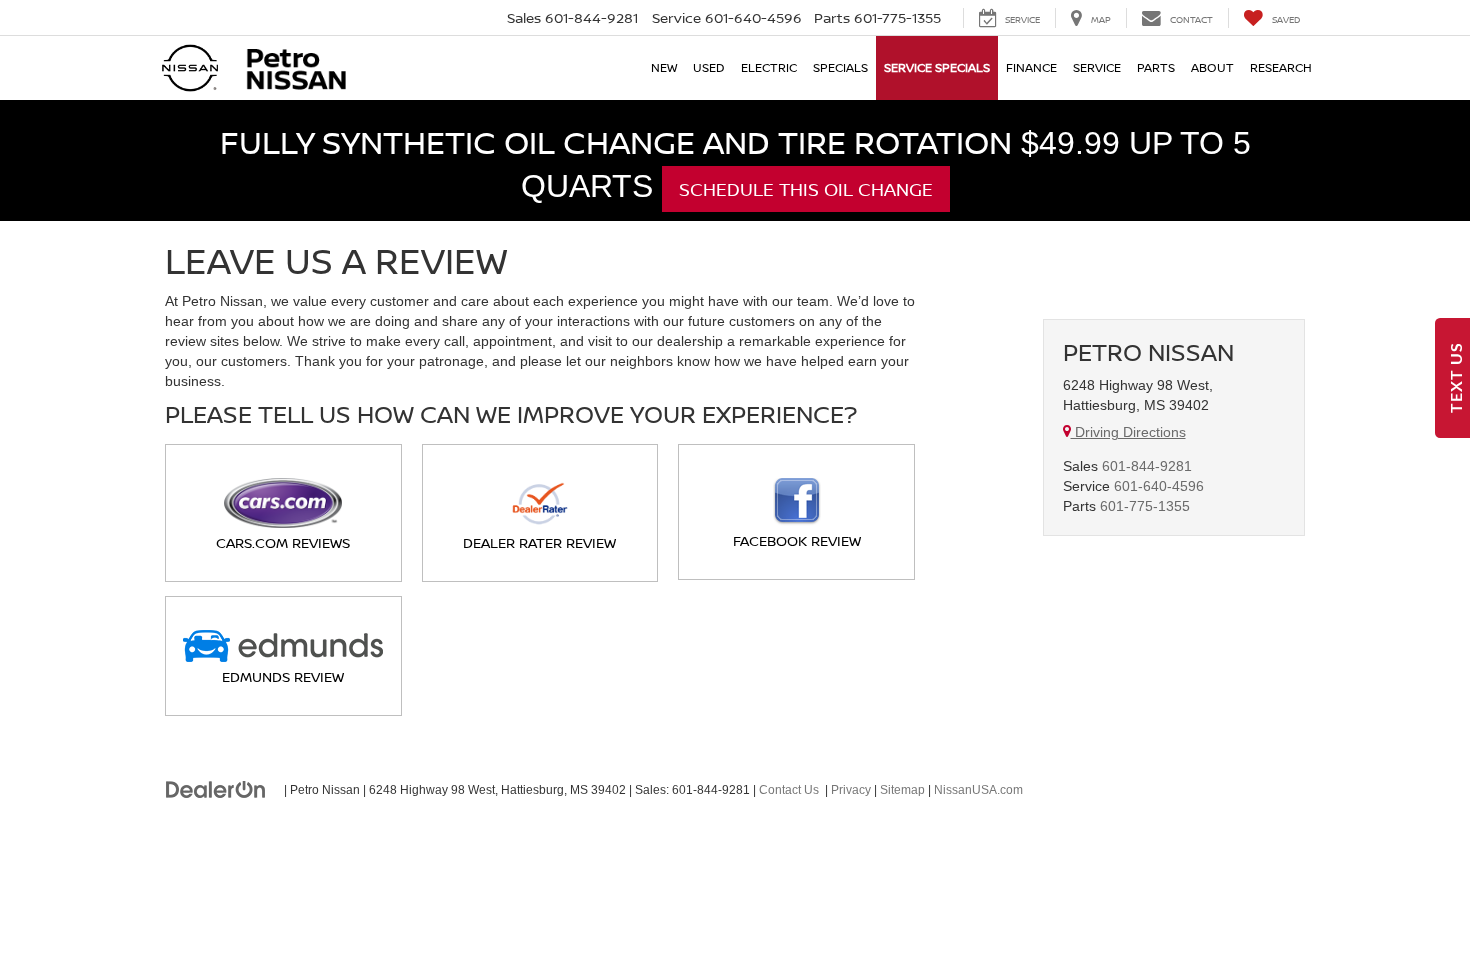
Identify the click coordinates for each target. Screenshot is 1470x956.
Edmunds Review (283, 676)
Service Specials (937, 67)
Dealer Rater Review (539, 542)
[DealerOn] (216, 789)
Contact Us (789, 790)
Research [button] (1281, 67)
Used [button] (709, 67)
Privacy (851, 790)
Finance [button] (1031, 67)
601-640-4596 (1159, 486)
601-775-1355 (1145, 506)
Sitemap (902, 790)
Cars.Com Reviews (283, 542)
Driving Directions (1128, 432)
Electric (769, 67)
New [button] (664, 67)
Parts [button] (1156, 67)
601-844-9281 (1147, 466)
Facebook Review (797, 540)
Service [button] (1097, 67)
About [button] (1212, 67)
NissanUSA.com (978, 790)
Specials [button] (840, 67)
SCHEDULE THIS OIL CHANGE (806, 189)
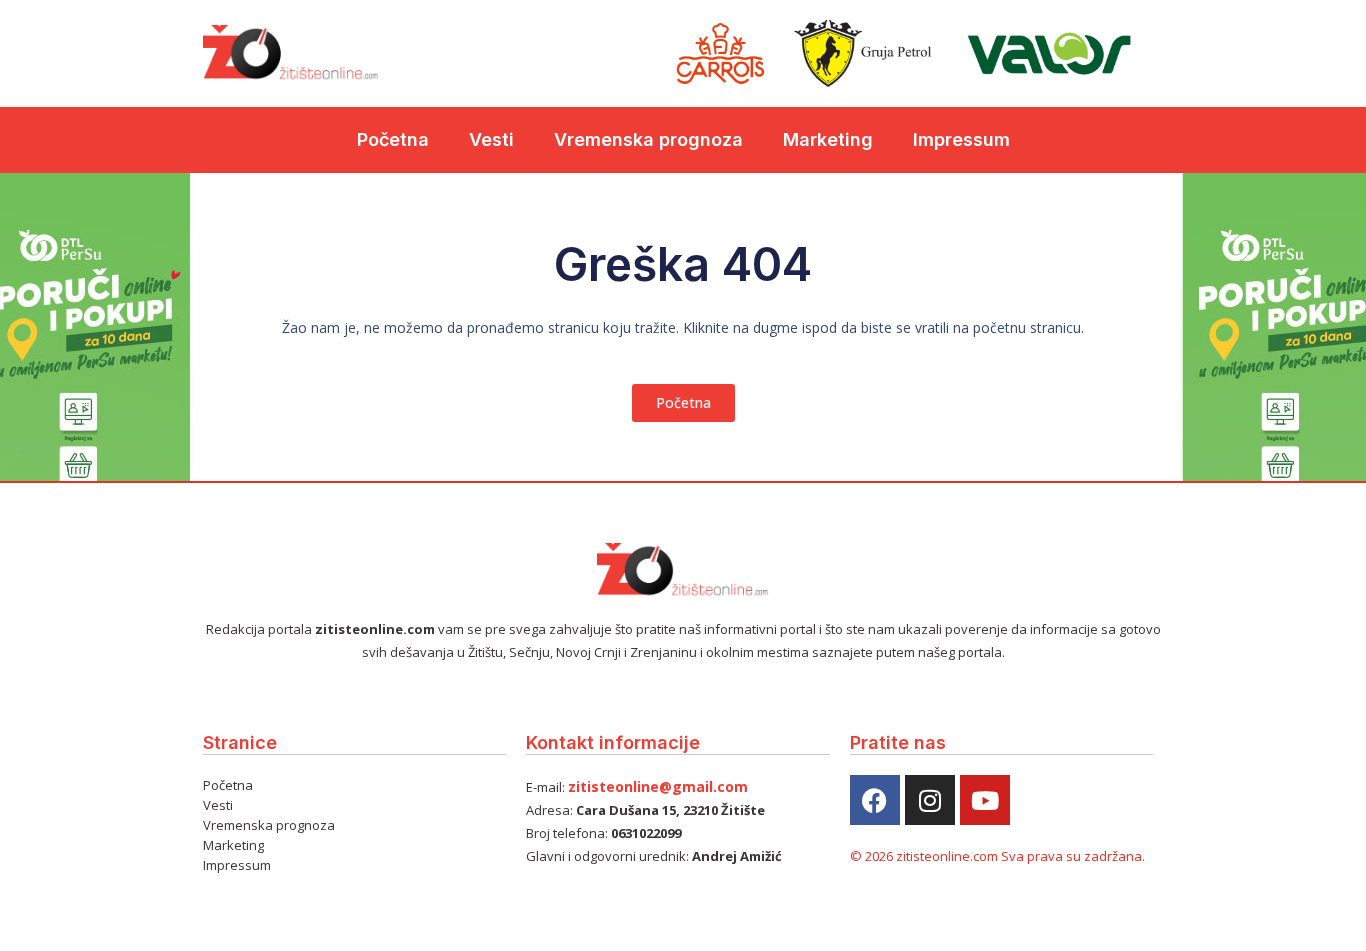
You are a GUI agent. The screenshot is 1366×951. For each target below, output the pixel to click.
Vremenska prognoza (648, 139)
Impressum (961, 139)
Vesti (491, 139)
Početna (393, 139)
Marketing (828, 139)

_Task brief_
When you repeat the data, keep it exact and drop every picture.

_Task solution_
Identify the click coordinates for each target. Screenshot is 1470x956.
Edmunds Review (283, 676)
Service Specials (937, 67)
Dealer Rater Review (539, 542)
[DealerOn] (216, 789)
Contact Us (789, 790)
Research [button] (1281, 67)
Used [button] (709, 67)
Privacy (851, 790)
Finance [button] (1031, 67)
601-640-4596 (1159, 486)
601-775-1355 (1145, 506)
Sitemap (902, 790)
Cars.Com Reviews (283, 542)
Driving Directions (1128, 432)
Electric (769, 67)
New [button] (664, 67)
Parts [button] (1156, 67)
601-844-9281 (1147, 466)
Facebook Review (797, 540)
Service [button] (1097, 67)
About [button] (1212, 67)
NissanUSA.com (978, 790)
Specials [button] (840, 67)
SCHEDULE THIS OIL CHANGE (806, 189)
You are a GUI agent. The screenshot is 1366×951. For each target below, output the pixel to click.
Vremenska prognoza (648, 139)
Impressum (961, 139)
Vesti (491, 139)
Početna (393, 139)
Marketing (828, 139)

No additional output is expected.